In Beverly Hills, Rogers says she feels like she’s come “full-circle” and is able to combine her passion of both art and community services. Much of her work thus far has been finding a way to keep a sense of community going through virtual programming and connections. The department plans to continue offering fitness and meditation classes online and on BHTV and may continue its popular weekly online cultural offerings at the Greystone Mansion, which remains closed to visitors except by appointment. The pandemic also made many people aware of how many e-books and audiobooks they can rent through the Beverly Hills Public Library, and Rogers said the library has seen a 300% increase in usage of its digital offerings.
Rogers says that overall, the pandemic helped the department reimagine creative ways to use the city’s public spaces. “We’ve been able to activate our facilities in ways we never dreamed of doing, and people very much enjoyed those workshops,” Rogers said of the 2021 Beverly Hills Art Show, which featured a series of art workshops spread out over the grounds of Greystone Mansion. She also mentioned drive-in movie screenings at the Greystone as another positive example of the “license to think outside the box” provided by the pandemic.
That out-of-the-box thinking will continue to come in handy as the department tries to forge ahead in the midst of a Delta variant surge. Rogers said that so far, it’s too soon to tell if this will mean any reversals of the incremental reopening of various department activities. “I think everyone has concerns. We would hate to see things backslide but it may not be within our power to prevent that,” she said. “We’ve tried to be very open and transparent with the community about where things are, and at the same time try to provide the services that people depend upon.”
But pandemic or not, Rogers says she is continuing to take steps to make good on her original plan to reinvigorate the city’s arts and culture scene. After regular community surveys and a listening tour of arts and culture organizations, she said people from all over are asking for interactive, community art. Over the past year, Rogers has helped bring about community art projects like Windows on the Wallis, which projected art from 40 different artists on the building’s walls, and Visions of the Future, which brings pop-up art activations to revitalize vacant downtown storefronts.

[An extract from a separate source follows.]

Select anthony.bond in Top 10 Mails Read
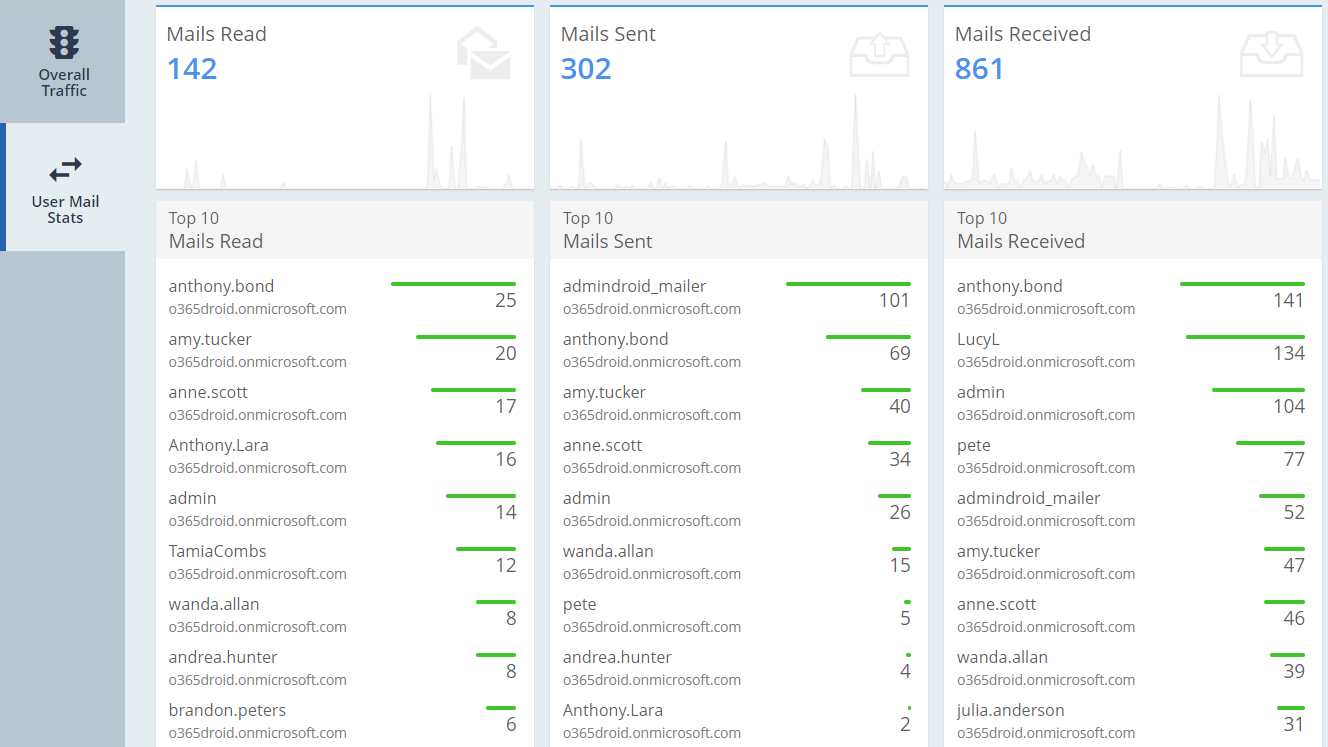This screenshot has width=1328, height=747. [x=221, y=286]
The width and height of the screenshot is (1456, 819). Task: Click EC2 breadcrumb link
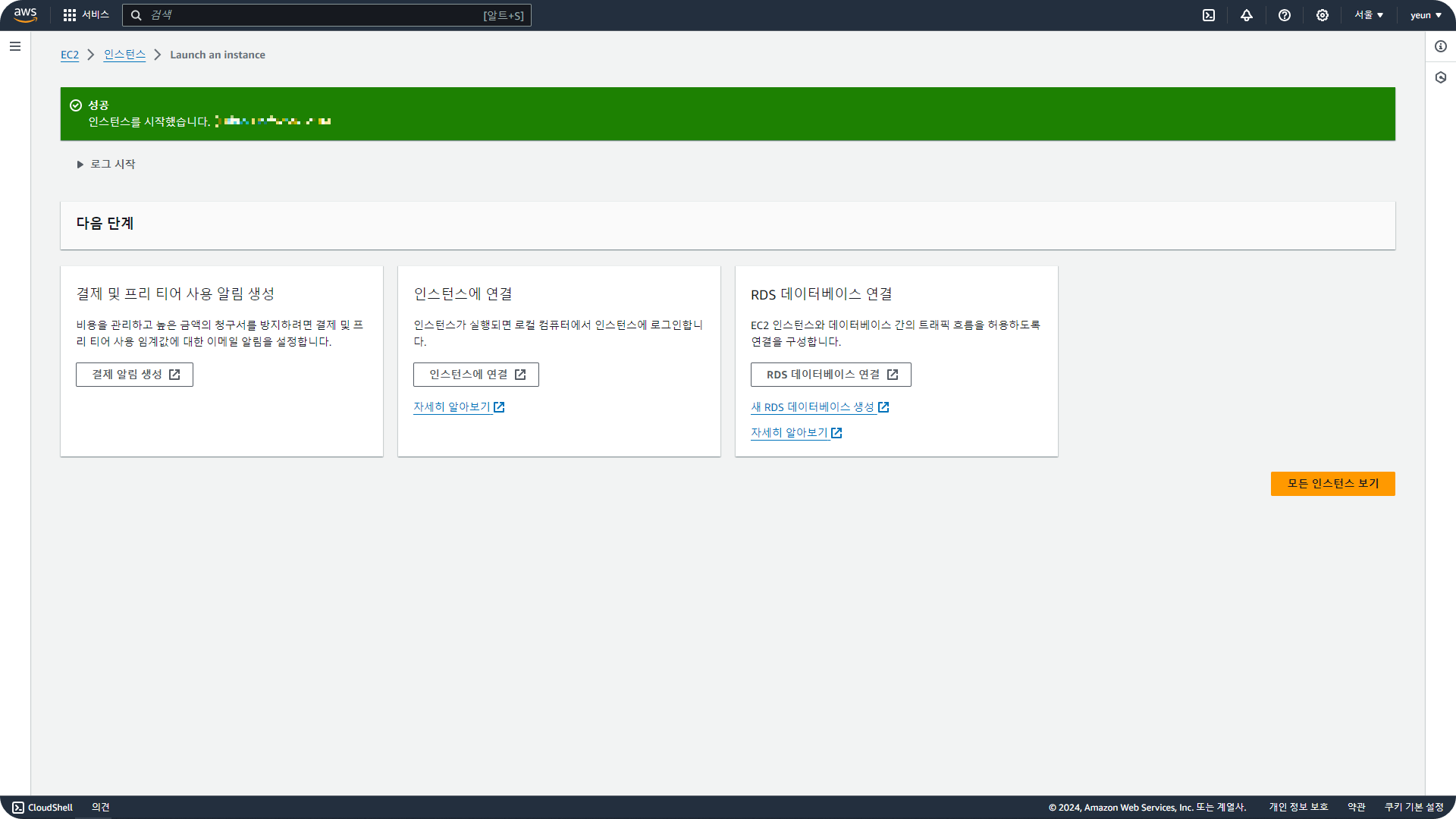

“There’s a strong desire to do things socially together, and I think arts and culture are going to play a huge role in the economic recovery of Beverly Hills,” Rogers said. “We’re going to be working on an Arts and Culture Plan this year, and I’m hoping part of that development can be bringing [the annual treasured event back], but also the introduction of a whole host of new events.”
Rogers said surveys have also indicated a desire for community recreation events. On Aug. 18, the city hosted a pickleball clinic at La Cienega Park for its second “Wellness Wednesday” program, a mayoral initiative offering free fitness courses and healthy foods from local businesses.
No matter what the area, Rogers says that in often lonely times, Beverly Hills residents are asking for community.
“It’s been very powerful to be part of a community that galvanizes in times of trouble,” Rogers said. “It was beautiful to see people selflessly come forward and say, I’ll help,’ and I felt like that came through in a very genuine and authentic place that people truly care about their neighbors.”